We buy in the Great Plains and Midwest, although any region is good except you have to be extremely careful in the southeast due to lower lot rents and demand. The 10% cap rates we target are after all management cost, including your personal travel to check on the park occasionally. But our goal is not just 10% cap rates, but cap rates that we can push higher. The dream is 20%, but on many parks, you will top out in the teens.Clothing optional parks, while exciting to look at, do not meet our criteria of lots of demand. We stick with classic family parks in areas that have a significant affordable housing shortage.The parks you will find on-line – and through brokers and every other means – are NEVER at the cap rates they claim. But that’s because they don’t even know how to run numbers correctly most of the time. That’s why this industry has opportunity – because there are so many math (and thinking) errors by the sellers. We once bought a park that was advertised as a 6% cap rate on line, but was actually a 12% cap because the seller had made a huge math error. You will only find these mistakes when you get the full package and run your own numbers. On any park that looks of interest, get the full package and read it.Probably the biggest difference between duplexes and mobile home parks is the sophistication of the sellers. That’s the weak spot and where all the opportunity is.

that have a significant affordable housing shortage.Frank I’m hoping you have a useful data source to share to figure the above answer out?   :)   Thanks in advance!

Thank you. Does the southeast include Florida? I’m just in the investigation phase right now, but I’m not having troubles finding ADVERTISED 10-11 cap rates.

I’m leaning strongly towards doing the MHP instead of the duplexes. I’d prefer not to own any MH’s at all, just the lots. I’m tired of the maintenance headaches from having tenants.

Either way, I will NOT do anything without taking the class first.

 Great thread!!!This was the exact question I have been reviewing. Another Duplex or MHP.I would appreciate more info on" bill-back/under rent find-rent increase/lot-fill/other expense lowering type scenario"Thanks again.

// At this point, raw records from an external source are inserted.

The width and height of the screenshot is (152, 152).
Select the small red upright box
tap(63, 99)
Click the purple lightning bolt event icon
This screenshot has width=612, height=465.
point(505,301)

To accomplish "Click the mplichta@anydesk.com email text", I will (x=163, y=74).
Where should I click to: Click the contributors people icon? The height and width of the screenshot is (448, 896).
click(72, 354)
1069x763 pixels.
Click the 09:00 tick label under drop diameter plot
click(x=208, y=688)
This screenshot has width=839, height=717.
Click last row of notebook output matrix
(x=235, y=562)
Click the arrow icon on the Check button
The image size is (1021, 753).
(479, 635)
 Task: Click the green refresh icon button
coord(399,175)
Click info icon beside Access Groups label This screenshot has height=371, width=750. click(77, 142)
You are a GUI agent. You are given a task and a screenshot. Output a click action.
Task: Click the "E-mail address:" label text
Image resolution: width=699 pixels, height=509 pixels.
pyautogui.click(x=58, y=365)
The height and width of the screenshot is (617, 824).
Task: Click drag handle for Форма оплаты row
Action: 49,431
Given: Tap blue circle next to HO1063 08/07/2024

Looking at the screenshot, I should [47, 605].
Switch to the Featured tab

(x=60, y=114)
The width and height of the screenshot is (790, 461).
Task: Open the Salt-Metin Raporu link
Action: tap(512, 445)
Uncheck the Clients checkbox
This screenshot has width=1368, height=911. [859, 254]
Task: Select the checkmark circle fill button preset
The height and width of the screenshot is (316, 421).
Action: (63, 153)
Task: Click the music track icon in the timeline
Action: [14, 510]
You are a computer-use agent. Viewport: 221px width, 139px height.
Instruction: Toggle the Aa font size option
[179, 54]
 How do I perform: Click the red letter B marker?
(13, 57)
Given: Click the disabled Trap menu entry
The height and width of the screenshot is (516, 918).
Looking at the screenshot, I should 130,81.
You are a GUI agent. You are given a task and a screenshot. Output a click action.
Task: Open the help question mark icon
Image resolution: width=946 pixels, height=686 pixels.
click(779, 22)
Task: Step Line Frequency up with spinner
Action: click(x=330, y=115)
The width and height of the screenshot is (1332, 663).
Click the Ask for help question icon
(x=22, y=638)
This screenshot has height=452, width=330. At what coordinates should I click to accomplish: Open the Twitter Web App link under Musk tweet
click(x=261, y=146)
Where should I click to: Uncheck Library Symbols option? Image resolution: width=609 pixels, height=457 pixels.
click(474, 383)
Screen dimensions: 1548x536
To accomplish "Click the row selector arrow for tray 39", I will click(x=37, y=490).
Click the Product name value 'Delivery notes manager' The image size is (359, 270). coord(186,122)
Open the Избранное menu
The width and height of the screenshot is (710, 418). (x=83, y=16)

Run the numbers on MHPs vs. duplexes/apartments this way:  The duplex appreciates, fine, something in excess of inflation, but over the long run, probably not much in excess of inflation.  So in 10 years, it might be worth (4%x10 years) = 40% more.  That’s a respectable rate of return.  Add in something for the cash you are getting at a 7-8% cap (typical site-built structure return).  The numbers are decent.But then run the numbers on a MHP.  You are still buying real estate, and it will appreciate too…(!)  Appreciation is not something unique to land with structures on it.  Say you’ve found a typical MHP (that’d be at a 9%-10% cap rate in markets where duplexes/apartments are at a 7%-8% cap rate), so there is more cash for you right up front, even if you do nothing with the property.  You’ll be surprised how much difference it makes to your IRR getting cash ‘now’ rather than waiting 5 - 10 years to sell and realize the appreciation.  Now figure-in that through better operations (e.g. sub-metering water, rebidding trash contracts, putting up a website) and rent increases you can take that 10% cap to 14%.  Now run your numbers.  You’ve just increased the value of that property 40% in the first few months you’ve owned it, and you’ve not even begun to count the additional cash the property will generate for you at a 14% cap rather than the 7%-8% you’d be ‘stuck’ with in traditional real estate.-jl-

Well said Jefferson!
Coach62 I am in FL as well as well (Tallahassee). Where are you located? I have been looking around and there are a ton of MHP but very few strictly lot parks(from what I have seen).